BRITISH CATTLE BREEDERS CONFERENCE
‘Proceed with caution’, advise speakers
WHILE several British Cattle Breeders Conference speakers advised ‘proceeding with caution’ with genomics, Gerard Scheepens of Dutch AI company, KI Samen, insisted using the new technology at all was dangerous.
His biggest concern was the reduction in the generation gap offered by genomics, as bulls could have many, many more daughters before any problems might be found.
He gave the example of BLAD, discovered in 1990 and traced back to Osborndale Ivanhoe, who was born 38 years earlier. Researchers at the time suggested there were six generations born between Ivanhoe and the discovery of BLAD, and could be three to five times more with genomics.
He also argued speeding things up would worsen inbreeding, as it was all the sons of the same bloodlines being genomically tested.
Dr Mike Coffey, of SAC, dismissed Mr Scheepens out of hand, saying there had always been an element of risk since genetic work began.
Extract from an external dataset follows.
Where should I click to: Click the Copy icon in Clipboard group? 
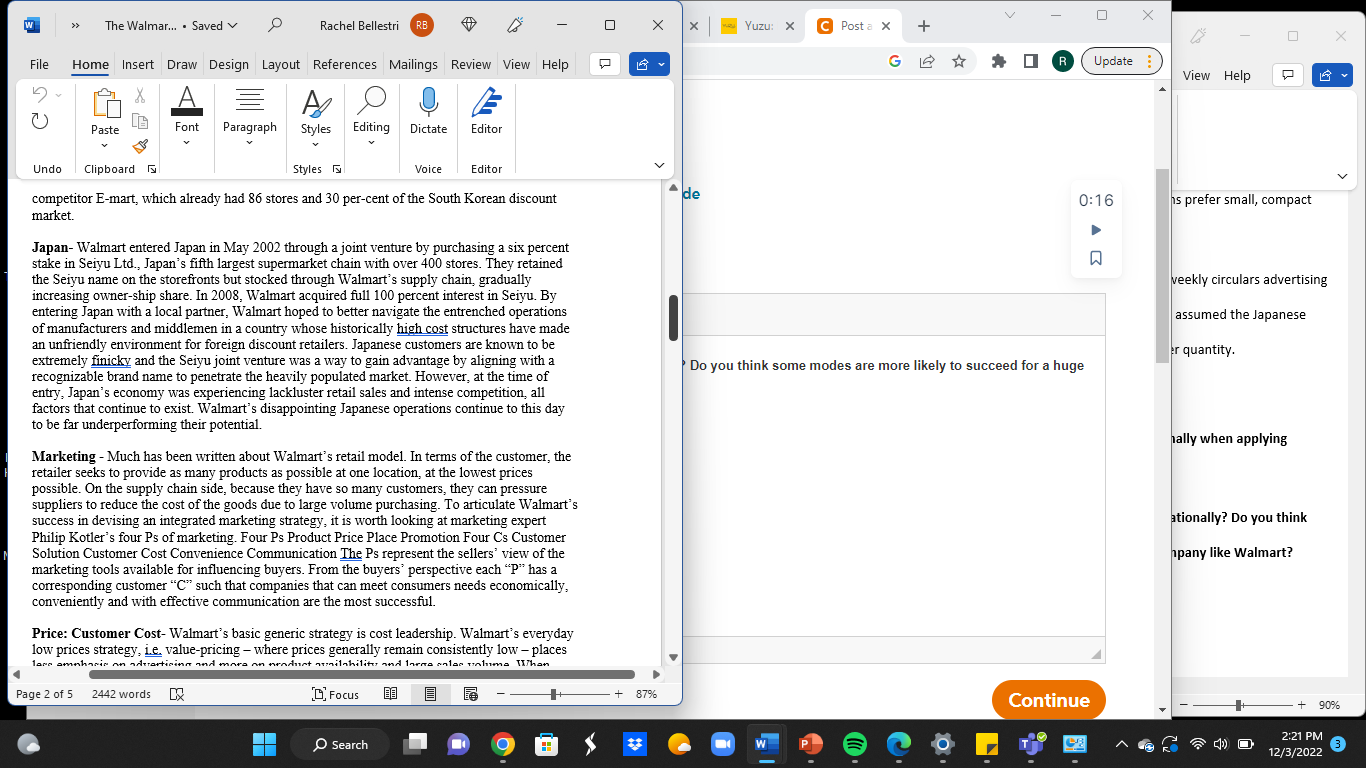pos(140,119)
Huub te Plate, of the USA semen company CRI, agreed risk management was required and acknowledge there was a tendency to overestimate genomic bulls, apparent when progeny testing results for those bulls became available.
‘Great benefits’
However, he argued the benefits were great, not just the reduced generation interval and quicker genetic gain, but the increased reliability. All the speakers on genomics agreed nothing was more reliable than a proven bull with daughters on the ground. But a young sire with genomic information could be up to 50 per cent more reliable than a young sire with only his PTA figures.
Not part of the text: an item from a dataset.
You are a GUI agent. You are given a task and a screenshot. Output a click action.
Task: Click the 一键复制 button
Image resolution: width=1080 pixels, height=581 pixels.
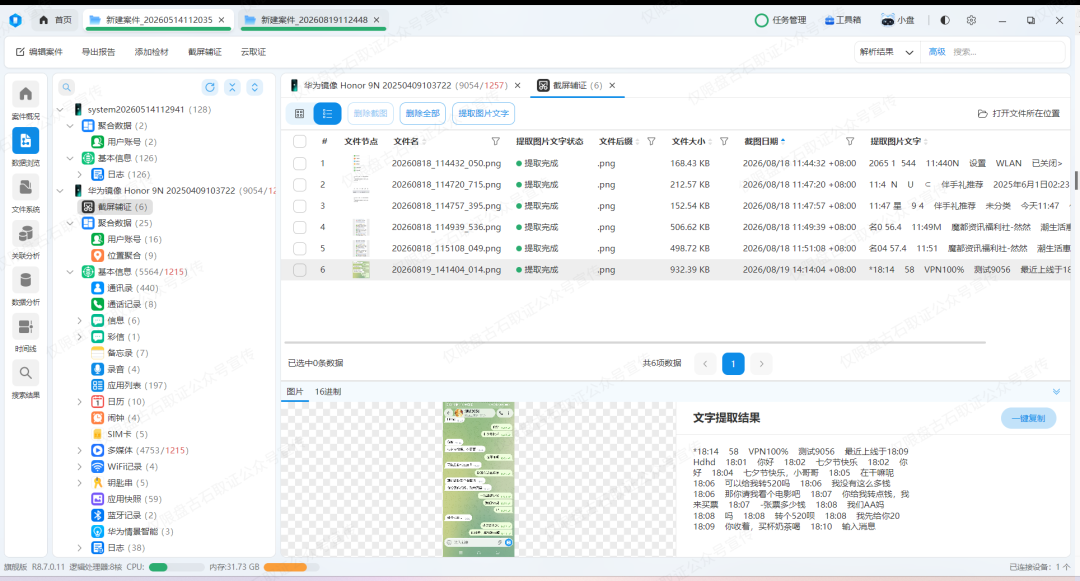(1028, 418)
Mr te Plate said this 50 per cent increase was comparable to the huge leap made in 1994 when the net merit index was created to allow balanced breeding over single trait selection. Nothing else had brought such a massive benefit since progeny testing began in 1926 and herdmate comparisons in 1962. The advantages were for AI companies, as they could better select the bulls which took in for progeny testing, and for farmers who used young sires, as they could do with greater confidence.
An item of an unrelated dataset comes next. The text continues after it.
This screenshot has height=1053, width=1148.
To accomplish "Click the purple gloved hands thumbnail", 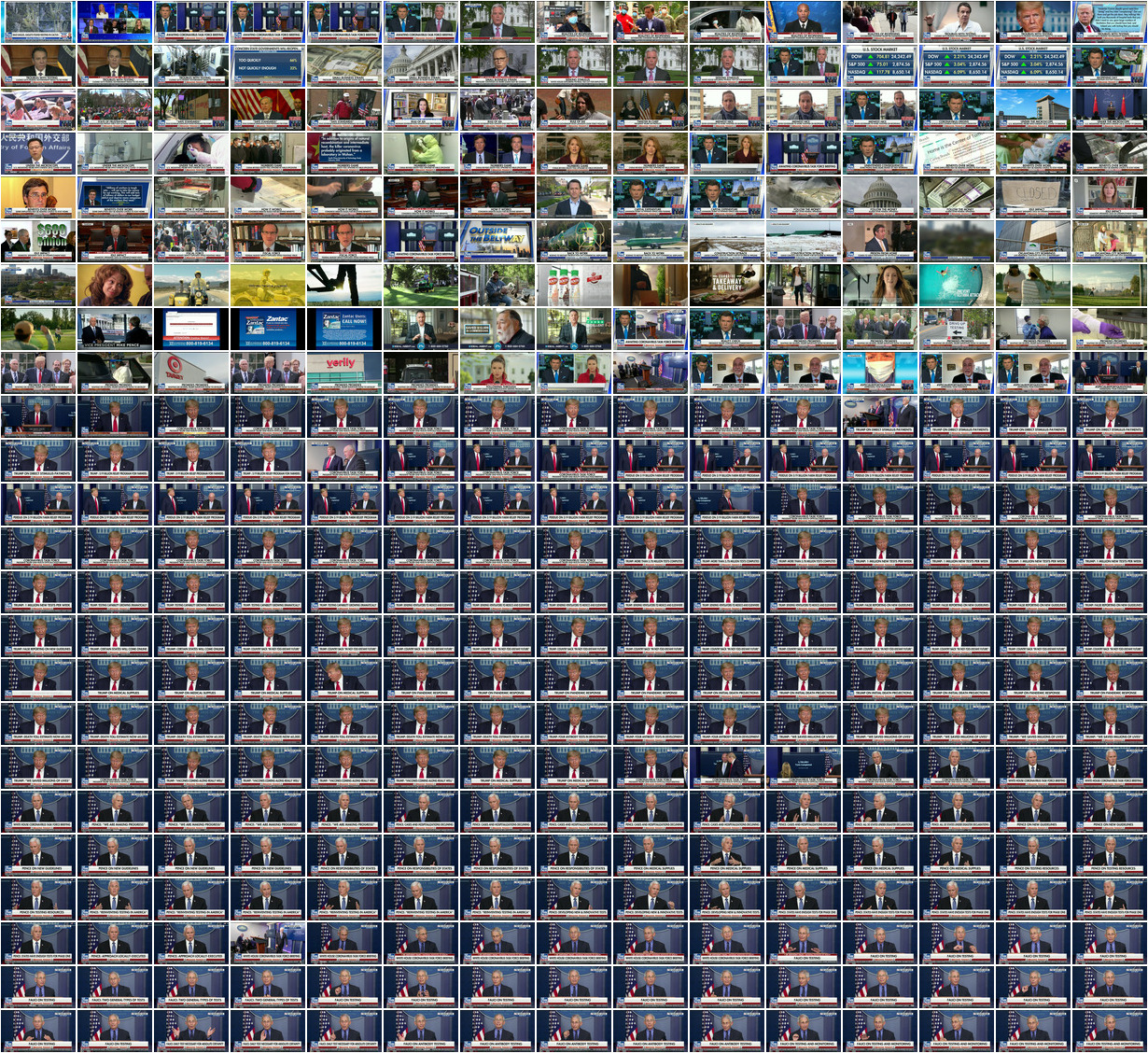I will 1110,328.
Hugh Pocock, from Cogent, said he hoped genomics would encourage more people to use young sires, as then there would be more daughters on the ground sooner for progeny testing.
Mark Smith, from Genus ABS, voiced his support for genomics but, again, urged the industry to make sure it could walk before it ran. He said Genus would not yet use genomically selected bulls as sires of sires, sticking to proven bulls instead, and would like to see genomics applied to tackling the inbreeding problem, as currently 70 per cent of genomically tested bulls were sons of Shottle, Goldwyn and Oman.